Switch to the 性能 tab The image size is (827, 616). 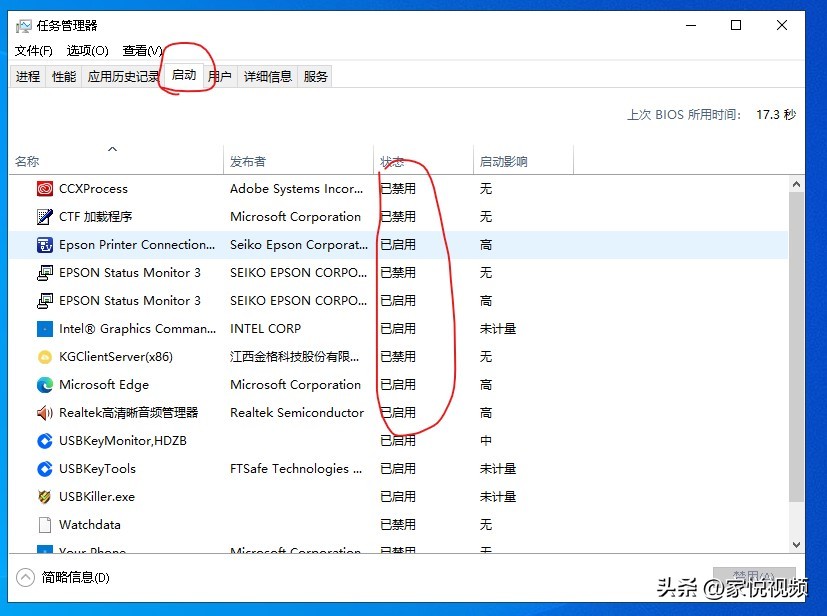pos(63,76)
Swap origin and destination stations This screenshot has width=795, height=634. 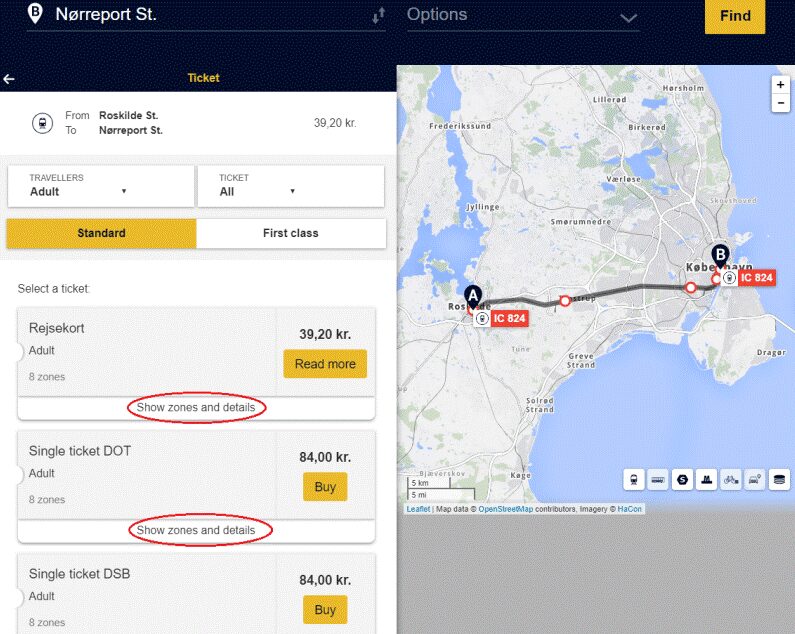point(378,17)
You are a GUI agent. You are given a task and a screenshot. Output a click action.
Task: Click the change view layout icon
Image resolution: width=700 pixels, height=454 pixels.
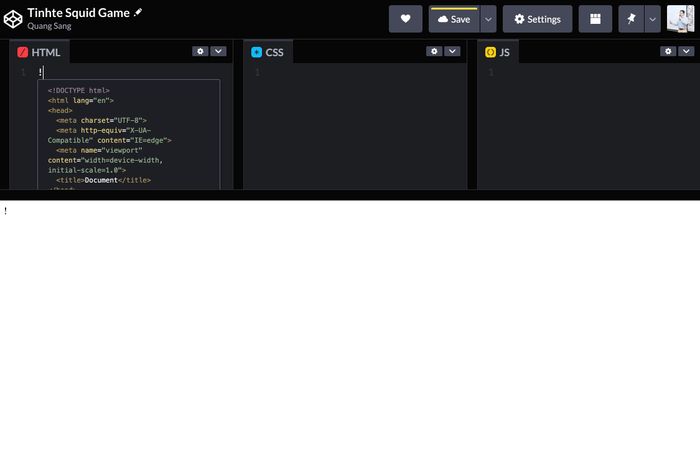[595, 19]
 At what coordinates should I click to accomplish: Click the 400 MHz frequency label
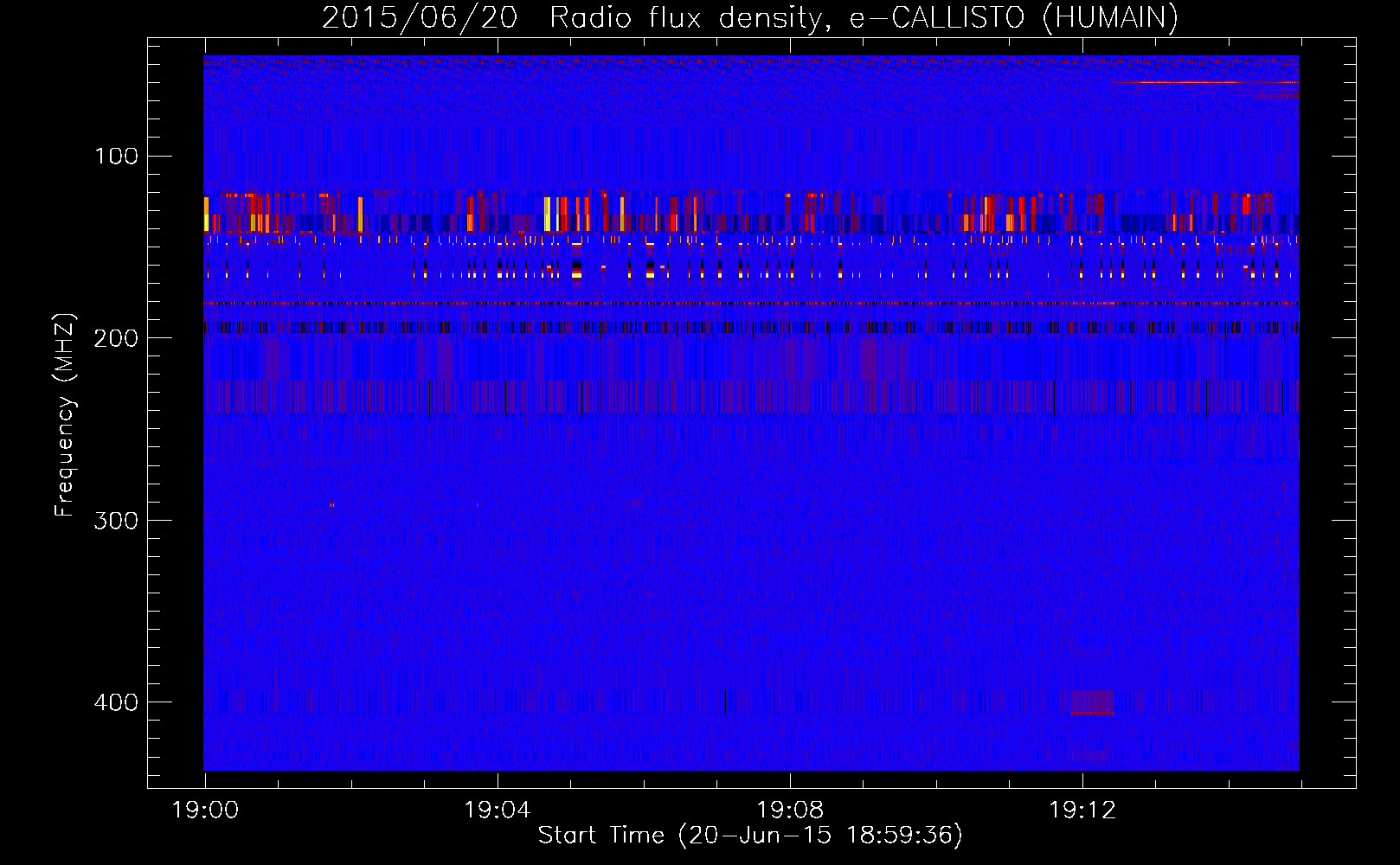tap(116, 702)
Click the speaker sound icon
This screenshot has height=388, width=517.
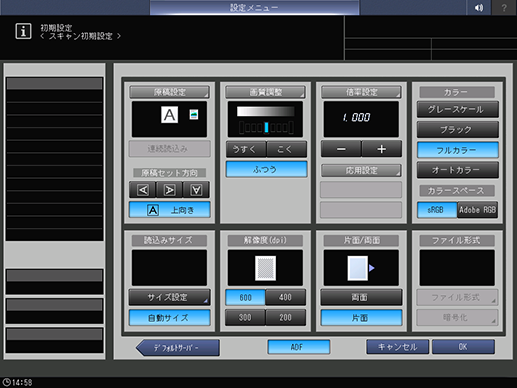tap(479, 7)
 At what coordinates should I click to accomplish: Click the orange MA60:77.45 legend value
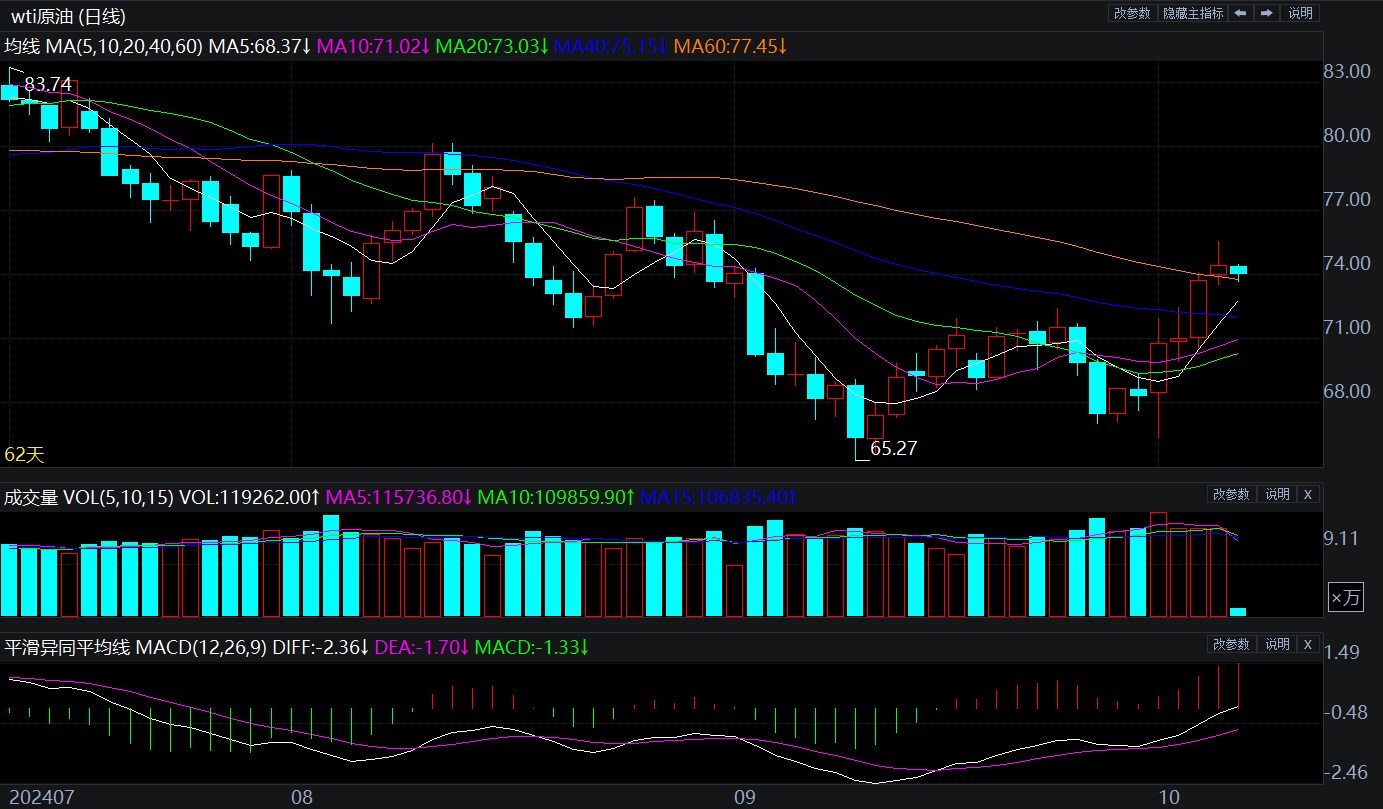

....

_WRITTEN TASK_
Rewrite the lines from the line containing "Click the speaker sound icon" through the end of the records, replacing "speaker sound icon" with "volume icon" and keeping everything else unchanged. Omit the pictures from the output.

_RESPONSE TO THIS EXERCISE_
Click the volume icon
This screenshot has height=388, width=517.
tap(479, 7)
 At what coordinates should I click to accomplish: Click the orange MA60:77.45 legend value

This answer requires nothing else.